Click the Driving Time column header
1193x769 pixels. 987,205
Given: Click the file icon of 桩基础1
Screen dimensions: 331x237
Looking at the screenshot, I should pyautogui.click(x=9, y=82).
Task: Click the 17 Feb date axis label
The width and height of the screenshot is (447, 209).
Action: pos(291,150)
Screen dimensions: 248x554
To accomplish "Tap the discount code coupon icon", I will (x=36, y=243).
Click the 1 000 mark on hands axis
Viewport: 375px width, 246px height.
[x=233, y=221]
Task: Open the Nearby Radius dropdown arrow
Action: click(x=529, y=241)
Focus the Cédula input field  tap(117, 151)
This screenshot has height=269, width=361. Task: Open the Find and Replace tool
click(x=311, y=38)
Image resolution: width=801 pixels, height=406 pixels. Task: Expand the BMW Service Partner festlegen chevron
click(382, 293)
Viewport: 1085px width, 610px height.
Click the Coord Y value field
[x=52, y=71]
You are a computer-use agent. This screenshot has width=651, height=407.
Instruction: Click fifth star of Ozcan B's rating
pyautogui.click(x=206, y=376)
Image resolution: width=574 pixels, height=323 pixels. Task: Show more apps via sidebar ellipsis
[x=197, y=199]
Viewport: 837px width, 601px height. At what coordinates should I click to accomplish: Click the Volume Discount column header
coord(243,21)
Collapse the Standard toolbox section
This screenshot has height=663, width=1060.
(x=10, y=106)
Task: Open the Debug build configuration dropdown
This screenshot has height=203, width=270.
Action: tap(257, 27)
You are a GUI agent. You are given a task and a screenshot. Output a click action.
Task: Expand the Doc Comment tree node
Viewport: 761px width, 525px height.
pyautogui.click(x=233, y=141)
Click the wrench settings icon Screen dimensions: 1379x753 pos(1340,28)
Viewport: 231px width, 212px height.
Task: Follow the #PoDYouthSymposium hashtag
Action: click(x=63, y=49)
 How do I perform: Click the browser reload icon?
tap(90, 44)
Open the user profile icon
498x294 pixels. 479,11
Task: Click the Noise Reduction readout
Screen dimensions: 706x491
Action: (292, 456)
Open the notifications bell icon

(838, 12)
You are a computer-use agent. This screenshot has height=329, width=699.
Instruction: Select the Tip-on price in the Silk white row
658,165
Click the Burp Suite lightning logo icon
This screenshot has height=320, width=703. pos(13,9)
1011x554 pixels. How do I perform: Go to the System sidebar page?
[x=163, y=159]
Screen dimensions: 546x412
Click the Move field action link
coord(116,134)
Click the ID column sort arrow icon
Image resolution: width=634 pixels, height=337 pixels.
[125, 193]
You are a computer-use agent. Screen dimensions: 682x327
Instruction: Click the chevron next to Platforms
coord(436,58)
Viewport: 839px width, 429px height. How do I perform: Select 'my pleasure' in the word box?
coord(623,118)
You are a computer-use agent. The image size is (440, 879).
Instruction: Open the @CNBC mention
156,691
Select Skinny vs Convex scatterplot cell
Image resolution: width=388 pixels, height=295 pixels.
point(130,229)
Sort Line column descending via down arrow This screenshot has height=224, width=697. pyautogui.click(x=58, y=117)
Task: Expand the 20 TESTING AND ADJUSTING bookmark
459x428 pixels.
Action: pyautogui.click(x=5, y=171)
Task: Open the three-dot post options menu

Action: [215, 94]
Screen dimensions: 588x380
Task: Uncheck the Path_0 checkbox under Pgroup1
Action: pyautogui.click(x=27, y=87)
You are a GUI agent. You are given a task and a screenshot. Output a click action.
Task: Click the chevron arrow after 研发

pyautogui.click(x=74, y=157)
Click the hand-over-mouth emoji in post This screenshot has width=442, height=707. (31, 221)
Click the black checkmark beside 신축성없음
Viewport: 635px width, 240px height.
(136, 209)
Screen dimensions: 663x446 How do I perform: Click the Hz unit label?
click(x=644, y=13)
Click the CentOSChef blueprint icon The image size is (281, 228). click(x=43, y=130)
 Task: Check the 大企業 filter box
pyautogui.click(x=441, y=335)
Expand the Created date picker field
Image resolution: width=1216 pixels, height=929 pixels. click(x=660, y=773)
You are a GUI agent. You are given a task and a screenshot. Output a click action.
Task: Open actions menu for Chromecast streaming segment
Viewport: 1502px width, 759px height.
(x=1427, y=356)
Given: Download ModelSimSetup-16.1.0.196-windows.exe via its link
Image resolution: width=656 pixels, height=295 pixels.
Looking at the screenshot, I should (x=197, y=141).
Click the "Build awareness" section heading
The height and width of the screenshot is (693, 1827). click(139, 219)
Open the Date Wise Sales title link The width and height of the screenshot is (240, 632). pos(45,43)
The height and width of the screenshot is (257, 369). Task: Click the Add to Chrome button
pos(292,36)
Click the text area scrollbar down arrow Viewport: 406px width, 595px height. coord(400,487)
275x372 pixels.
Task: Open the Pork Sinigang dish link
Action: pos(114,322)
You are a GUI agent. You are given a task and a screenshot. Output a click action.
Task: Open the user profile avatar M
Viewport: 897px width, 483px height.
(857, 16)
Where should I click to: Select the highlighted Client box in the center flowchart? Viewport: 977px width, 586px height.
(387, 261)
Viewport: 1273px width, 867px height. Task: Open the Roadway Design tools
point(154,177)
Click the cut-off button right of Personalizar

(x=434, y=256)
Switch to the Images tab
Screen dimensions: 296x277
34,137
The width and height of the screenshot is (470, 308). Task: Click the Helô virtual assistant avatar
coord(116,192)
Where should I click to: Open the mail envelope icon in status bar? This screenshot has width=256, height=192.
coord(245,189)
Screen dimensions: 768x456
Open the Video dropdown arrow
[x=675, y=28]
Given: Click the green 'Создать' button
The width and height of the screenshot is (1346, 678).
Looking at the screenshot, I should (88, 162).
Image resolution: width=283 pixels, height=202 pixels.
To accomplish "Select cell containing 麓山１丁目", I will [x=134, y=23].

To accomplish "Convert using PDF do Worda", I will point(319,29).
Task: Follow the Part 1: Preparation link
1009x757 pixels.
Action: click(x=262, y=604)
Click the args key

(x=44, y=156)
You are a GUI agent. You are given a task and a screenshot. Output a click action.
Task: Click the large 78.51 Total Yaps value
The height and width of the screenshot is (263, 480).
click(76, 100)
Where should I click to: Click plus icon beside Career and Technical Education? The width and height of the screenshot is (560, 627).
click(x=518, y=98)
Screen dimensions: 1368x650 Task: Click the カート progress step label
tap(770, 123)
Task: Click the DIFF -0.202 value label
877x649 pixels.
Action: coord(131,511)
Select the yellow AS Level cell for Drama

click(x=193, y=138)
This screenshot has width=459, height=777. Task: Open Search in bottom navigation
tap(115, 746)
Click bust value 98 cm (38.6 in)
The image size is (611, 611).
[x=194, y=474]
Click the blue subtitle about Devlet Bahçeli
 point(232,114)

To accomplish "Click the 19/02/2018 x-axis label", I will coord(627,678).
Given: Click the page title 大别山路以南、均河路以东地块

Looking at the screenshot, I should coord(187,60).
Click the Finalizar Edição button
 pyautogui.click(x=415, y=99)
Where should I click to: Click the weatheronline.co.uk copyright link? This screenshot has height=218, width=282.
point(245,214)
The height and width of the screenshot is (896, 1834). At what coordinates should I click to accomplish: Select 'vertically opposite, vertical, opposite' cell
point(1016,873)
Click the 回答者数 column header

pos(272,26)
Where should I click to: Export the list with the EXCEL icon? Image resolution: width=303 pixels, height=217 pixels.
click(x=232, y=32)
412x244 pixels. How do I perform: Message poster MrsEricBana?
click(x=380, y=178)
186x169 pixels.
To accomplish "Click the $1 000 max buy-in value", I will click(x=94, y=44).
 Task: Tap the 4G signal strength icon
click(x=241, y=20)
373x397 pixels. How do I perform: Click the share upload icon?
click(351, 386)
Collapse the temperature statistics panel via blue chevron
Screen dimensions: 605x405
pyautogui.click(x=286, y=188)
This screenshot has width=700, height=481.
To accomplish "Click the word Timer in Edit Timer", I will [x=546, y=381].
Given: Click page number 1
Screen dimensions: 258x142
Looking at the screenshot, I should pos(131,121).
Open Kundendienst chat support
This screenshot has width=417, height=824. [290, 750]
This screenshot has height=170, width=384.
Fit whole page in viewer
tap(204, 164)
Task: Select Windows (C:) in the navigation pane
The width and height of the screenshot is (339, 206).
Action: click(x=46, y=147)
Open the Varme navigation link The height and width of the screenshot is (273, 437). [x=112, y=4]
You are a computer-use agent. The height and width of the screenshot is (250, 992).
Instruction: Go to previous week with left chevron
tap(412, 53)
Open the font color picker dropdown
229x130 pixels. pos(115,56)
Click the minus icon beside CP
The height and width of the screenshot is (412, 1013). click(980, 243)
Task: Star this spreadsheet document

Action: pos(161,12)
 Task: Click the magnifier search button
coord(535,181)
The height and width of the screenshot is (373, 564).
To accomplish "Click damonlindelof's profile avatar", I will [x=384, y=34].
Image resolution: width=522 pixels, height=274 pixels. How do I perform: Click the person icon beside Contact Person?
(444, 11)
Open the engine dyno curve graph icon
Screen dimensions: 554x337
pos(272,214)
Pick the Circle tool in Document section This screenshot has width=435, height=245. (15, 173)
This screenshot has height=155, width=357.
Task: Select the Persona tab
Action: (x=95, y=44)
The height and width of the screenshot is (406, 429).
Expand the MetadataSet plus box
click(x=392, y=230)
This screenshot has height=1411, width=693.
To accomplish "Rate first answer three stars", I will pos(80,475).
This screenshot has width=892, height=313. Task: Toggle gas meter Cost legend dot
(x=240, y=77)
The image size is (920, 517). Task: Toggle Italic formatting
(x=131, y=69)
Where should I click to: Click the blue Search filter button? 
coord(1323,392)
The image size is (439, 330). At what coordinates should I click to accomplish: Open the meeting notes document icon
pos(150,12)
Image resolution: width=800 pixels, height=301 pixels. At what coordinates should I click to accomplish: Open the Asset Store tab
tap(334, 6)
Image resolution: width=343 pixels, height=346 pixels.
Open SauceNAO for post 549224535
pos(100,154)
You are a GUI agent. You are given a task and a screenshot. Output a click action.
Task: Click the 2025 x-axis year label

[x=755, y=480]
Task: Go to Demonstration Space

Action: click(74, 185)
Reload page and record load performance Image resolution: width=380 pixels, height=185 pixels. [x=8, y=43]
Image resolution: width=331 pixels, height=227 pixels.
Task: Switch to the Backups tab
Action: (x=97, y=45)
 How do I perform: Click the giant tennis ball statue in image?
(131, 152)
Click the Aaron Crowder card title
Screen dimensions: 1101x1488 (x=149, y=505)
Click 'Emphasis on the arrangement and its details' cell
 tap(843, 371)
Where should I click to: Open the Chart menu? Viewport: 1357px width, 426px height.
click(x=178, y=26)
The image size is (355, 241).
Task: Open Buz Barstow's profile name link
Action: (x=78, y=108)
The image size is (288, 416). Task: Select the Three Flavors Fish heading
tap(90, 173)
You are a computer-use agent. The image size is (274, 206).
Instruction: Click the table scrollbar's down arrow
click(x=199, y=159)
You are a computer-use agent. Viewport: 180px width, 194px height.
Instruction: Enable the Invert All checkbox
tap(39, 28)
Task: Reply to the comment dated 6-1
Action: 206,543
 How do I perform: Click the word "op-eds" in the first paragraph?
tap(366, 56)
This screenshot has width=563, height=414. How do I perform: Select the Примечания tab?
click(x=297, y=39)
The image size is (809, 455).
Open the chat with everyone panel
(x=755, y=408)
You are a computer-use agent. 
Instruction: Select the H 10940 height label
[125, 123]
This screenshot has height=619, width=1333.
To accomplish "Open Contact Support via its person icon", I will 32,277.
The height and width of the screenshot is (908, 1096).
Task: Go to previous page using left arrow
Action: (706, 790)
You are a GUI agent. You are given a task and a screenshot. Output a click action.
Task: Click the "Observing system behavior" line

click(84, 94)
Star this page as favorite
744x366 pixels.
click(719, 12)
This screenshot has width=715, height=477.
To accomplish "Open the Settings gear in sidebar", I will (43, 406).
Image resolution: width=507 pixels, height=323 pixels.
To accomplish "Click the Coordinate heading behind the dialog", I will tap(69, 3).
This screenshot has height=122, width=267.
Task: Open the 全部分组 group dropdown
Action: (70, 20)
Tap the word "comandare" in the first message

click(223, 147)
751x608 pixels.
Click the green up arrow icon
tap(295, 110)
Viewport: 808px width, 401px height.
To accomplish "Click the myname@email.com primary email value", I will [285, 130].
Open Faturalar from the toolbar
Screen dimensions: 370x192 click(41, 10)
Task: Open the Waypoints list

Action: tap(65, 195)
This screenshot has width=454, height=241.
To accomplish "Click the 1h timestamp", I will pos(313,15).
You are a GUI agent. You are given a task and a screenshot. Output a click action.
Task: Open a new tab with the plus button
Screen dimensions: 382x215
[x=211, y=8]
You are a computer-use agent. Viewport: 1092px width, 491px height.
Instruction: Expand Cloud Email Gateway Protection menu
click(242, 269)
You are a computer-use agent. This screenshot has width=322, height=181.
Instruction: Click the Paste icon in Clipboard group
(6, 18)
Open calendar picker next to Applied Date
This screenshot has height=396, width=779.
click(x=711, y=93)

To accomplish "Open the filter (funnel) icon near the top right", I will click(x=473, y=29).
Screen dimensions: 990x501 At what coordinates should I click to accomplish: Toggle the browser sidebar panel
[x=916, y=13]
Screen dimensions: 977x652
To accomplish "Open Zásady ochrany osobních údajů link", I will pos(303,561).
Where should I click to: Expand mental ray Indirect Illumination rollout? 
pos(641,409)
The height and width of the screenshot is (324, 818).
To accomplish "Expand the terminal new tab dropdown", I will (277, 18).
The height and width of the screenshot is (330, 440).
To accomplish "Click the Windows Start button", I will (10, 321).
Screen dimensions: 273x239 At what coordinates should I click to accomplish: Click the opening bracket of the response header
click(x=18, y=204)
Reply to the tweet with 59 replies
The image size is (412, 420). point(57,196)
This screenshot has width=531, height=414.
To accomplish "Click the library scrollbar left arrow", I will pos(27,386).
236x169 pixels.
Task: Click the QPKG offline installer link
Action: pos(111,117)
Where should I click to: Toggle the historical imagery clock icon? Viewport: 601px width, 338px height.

━━━━━━━━━━━━━━━━━━━━

● TRY IT: Out of the material above, output word for word the line with "Given: Click page number 1", the line with "Open the Varme", and all lines between them, with nothing else.

● SOLUTION FOR THIS PROBLEM:
Given: Click page number 1
Screen dimensions: 258x142
Looking at the screenshot, I should pos(131,121).
Open Kundendienst chat support
This screenshot has width=417, height=824. [290, 750]
This screenshot has height=170, width=384.
Fit whole page in viewer
tap(204, 164)
Task: Select Windows (C:) in the navigation pane
The width and height of the screenshot is (339, 206).
Action: click(x=46, y=147)
Open the Varme navigation link The height and width of the screenshot is (273, 437). [x=112, y=4]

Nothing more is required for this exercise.